begin

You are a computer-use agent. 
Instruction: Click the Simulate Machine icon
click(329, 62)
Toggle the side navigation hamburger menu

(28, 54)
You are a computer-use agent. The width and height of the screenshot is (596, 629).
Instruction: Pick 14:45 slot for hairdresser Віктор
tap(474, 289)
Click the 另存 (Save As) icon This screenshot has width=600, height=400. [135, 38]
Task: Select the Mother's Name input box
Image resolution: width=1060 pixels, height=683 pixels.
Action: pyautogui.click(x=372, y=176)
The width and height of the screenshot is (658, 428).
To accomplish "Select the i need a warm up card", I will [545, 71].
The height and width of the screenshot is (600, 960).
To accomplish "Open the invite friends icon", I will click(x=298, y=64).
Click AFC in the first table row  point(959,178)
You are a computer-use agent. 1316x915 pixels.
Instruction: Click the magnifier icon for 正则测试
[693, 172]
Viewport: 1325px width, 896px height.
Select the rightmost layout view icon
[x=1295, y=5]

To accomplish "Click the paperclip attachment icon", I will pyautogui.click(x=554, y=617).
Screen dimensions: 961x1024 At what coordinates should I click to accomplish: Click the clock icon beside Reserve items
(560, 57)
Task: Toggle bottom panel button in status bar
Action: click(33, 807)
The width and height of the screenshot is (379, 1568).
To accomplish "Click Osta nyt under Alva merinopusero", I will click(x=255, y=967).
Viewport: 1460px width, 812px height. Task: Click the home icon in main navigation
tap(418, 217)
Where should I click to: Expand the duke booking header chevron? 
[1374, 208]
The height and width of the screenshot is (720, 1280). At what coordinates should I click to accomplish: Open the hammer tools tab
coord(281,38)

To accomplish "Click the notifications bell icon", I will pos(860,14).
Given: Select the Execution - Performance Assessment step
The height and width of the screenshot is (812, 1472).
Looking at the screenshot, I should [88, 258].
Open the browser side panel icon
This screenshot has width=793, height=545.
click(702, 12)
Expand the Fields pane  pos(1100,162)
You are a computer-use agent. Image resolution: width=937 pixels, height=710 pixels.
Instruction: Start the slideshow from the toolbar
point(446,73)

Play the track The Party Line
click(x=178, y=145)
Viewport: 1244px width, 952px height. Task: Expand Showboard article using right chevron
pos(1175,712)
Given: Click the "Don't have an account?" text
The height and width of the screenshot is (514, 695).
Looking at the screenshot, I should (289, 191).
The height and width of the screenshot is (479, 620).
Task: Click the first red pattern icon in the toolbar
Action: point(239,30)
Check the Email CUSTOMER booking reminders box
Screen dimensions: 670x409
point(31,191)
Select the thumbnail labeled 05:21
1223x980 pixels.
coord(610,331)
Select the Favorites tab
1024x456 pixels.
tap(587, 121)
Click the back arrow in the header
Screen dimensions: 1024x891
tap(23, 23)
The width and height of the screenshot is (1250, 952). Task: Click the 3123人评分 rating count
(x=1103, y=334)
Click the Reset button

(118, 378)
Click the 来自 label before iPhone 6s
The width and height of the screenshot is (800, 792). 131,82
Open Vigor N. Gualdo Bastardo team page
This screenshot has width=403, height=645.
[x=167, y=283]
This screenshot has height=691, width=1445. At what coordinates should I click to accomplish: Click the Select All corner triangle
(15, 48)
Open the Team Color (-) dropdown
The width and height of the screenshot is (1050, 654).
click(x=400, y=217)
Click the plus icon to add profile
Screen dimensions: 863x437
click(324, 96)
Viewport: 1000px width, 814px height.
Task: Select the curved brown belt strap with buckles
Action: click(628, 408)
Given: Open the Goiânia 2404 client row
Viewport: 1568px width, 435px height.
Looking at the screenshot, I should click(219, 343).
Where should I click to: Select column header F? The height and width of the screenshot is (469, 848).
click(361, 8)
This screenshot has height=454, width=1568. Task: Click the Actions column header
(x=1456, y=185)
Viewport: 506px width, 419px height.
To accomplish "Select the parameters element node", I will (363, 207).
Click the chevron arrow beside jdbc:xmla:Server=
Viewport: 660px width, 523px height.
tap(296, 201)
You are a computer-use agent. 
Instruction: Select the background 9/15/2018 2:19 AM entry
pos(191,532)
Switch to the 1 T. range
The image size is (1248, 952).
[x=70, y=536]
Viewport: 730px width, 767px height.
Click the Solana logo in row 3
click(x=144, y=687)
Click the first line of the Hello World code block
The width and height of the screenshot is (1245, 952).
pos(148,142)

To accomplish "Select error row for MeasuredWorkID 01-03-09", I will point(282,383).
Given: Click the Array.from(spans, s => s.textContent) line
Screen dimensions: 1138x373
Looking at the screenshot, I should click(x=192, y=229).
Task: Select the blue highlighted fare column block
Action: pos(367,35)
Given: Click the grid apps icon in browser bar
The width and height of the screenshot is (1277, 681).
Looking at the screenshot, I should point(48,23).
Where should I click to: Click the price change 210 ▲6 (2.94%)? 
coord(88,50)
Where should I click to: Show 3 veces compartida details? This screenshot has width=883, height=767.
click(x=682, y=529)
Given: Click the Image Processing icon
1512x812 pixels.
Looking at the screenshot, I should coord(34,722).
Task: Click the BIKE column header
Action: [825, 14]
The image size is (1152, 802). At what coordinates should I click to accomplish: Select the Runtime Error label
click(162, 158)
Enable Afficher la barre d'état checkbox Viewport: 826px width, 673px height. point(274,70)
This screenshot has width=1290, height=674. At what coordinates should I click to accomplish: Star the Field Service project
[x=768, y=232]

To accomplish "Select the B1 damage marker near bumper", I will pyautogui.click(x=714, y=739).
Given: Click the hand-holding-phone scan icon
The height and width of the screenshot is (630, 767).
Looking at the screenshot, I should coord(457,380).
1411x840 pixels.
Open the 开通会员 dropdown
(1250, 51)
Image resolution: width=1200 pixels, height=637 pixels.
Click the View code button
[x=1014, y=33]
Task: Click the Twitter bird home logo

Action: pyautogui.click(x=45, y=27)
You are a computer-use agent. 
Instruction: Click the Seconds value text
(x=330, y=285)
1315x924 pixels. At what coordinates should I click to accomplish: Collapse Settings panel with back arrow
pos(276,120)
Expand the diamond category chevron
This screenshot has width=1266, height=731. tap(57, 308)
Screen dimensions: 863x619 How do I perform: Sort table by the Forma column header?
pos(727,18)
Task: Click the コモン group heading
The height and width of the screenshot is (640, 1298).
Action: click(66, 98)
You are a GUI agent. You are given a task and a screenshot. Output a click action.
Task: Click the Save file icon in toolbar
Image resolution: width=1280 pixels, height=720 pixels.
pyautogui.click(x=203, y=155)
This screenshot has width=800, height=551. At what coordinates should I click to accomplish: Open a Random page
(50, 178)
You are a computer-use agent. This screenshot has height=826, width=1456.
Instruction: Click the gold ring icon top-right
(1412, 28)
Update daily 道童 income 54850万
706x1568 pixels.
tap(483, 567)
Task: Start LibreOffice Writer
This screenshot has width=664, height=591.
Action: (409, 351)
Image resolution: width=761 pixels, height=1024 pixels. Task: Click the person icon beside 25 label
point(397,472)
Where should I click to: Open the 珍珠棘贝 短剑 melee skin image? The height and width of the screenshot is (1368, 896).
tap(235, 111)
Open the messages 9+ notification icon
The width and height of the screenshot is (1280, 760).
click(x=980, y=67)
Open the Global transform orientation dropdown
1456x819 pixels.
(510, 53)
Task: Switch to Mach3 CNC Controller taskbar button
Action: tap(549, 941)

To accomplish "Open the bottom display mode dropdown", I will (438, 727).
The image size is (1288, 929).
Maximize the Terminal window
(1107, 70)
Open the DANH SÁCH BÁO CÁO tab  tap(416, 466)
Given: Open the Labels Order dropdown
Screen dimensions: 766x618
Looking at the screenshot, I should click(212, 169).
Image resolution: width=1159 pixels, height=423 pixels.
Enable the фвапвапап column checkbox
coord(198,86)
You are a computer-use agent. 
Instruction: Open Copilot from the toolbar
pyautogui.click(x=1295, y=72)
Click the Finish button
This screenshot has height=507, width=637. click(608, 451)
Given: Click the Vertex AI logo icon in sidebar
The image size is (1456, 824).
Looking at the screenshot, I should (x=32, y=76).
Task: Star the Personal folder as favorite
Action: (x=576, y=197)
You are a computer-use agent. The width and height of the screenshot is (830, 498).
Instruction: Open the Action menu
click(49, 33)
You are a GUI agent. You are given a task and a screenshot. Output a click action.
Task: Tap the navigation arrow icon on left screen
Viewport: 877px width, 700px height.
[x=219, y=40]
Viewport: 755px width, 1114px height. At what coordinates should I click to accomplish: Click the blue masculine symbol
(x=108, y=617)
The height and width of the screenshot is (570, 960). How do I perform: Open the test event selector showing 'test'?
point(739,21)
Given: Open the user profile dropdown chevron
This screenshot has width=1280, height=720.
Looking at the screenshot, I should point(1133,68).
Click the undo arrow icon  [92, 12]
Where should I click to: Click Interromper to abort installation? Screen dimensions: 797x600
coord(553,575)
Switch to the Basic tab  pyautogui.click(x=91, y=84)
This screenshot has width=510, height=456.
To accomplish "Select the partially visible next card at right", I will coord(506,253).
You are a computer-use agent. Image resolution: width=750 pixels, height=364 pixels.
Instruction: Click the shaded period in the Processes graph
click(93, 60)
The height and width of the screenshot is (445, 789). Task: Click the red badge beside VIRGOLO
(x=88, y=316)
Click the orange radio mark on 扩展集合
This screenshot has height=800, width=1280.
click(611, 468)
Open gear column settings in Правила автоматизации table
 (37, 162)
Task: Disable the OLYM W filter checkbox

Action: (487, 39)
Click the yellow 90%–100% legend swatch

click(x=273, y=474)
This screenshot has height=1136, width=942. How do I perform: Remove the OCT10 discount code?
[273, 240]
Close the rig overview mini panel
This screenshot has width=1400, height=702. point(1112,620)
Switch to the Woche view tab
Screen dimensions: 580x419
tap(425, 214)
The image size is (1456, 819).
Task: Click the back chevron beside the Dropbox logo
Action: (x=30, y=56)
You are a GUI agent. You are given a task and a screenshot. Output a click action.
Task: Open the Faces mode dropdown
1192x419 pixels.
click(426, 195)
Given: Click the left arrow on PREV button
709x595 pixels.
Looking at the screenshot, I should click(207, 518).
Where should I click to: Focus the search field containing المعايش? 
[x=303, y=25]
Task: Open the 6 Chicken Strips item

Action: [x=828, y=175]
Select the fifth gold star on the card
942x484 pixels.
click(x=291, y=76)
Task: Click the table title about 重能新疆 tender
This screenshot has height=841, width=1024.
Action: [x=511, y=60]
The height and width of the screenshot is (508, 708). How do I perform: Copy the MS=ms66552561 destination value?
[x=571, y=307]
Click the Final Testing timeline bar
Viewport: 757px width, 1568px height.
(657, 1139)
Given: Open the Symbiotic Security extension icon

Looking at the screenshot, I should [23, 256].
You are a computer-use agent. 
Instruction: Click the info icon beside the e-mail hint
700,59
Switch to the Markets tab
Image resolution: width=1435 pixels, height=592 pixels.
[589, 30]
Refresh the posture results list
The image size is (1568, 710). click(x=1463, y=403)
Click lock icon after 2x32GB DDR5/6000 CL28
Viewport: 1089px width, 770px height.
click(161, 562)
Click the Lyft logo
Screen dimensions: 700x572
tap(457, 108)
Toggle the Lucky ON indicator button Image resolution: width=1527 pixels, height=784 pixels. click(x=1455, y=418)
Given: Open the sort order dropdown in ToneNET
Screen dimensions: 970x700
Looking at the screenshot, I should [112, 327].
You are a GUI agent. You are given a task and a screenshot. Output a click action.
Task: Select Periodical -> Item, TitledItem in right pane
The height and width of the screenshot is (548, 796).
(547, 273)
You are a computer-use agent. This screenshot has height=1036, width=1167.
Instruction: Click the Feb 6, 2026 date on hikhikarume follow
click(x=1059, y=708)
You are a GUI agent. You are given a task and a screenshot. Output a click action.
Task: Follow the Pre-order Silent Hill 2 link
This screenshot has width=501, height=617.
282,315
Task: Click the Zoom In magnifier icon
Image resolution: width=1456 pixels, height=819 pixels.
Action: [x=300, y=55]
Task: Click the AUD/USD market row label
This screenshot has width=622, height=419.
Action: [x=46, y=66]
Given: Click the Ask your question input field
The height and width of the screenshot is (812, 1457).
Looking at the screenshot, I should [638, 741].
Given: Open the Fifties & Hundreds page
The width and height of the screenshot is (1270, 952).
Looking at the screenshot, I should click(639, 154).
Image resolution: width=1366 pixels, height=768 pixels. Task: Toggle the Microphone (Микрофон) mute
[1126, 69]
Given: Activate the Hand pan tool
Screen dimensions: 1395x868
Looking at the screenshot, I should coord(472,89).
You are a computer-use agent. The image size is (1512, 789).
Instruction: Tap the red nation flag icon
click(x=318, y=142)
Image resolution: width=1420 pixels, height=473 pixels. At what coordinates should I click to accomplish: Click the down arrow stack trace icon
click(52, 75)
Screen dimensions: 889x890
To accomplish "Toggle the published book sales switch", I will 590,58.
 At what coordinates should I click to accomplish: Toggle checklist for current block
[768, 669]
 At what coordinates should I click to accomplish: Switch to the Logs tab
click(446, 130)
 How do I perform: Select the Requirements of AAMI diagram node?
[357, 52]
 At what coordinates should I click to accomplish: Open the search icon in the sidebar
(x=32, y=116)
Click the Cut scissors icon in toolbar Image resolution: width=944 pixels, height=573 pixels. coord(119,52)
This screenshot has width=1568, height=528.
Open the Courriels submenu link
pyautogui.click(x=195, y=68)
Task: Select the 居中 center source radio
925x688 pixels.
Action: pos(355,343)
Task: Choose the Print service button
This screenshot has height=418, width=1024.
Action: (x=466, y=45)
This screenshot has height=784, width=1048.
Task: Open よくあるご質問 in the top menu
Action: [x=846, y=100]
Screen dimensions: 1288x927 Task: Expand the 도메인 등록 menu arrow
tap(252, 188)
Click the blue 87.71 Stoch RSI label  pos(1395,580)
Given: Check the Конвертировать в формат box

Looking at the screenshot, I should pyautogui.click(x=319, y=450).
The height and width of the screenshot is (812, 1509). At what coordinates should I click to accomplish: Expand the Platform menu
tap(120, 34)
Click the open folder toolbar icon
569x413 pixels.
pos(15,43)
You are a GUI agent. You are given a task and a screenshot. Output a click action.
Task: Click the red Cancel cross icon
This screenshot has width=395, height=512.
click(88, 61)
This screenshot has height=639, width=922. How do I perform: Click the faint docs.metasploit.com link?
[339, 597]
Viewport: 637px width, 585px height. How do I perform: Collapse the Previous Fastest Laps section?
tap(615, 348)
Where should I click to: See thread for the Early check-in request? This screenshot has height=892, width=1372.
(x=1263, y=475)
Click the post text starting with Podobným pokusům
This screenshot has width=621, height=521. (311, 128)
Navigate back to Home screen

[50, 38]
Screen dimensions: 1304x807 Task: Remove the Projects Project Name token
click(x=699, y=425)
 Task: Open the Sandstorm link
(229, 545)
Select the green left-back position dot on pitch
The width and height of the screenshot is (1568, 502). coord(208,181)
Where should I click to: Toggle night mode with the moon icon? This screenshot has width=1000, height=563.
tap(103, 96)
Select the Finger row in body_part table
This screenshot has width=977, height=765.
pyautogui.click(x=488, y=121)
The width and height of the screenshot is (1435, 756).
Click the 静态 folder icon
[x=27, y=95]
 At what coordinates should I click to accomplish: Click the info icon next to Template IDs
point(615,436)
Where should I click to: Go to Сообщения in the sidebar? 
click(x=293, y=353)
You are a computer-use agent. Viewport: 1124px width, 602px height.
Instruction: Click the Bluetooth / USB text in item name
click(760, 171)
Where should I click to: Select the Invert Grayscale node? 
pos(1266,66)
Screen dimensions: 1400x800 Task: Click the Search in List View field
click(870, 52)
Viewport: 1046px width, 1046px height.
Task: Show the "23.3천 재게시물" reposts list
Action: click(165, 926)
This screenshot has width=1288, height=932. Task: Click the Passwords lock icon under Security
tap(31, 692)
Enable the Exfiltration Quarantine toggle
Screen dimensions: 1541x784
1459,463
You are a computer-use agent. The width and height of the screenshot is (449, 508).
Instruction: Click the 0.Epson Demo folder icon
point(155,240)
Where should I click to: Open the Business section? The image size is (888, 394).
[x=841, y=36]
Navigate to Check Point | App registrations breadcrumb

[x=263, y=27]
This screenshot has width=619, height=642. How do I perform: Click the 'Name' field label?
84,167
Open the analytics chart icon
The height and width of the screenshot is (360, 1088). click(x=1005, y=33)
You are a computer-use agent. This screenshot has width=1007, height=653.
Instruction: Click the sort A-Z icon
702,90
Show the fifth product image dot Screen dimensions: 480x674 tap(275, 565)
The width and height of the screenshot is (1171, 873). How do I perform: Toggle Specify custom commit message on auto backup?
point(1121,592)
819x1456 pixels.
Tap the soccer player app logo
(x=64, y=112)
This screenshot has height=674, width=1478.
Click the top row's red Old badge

end

**Stated goal**
Begin at the line that has "This screenshot has width=1290, height=674." and stop after the line that has "(x=330, y=285)". Reproduce only those lines of the listing, swapping "bumper" for "tailgate" and leaving everything else unchanged.

**Worked answer**
This screenshot has width=1290, height=674. At what coordinates should I click to accomplish: Star the Field Service project
[x=768, y=232]

To accomplish "Select the B1 damage marker near tailgate", I will pyautogui.click(x=714, y=739).
Given: Click the hand-holding-phone scan icon
The height and width of the screenshot is (630, 767).
Looking at the screenshot, I should coord(457,380).
1411x840 pixels.
Open the 开通会员 dropdown
(1250, 51)
Image resolution: width=1200 pixels, height=637 pixels.
Click the View code button
[x=1014, y=33]
Task: Click the Twitter bird home logo

Action: pyautogui.click(x=45, y=27)
You are a computer-use agent. 
Instruction: Click the Seconds value text
(x=330, y=285)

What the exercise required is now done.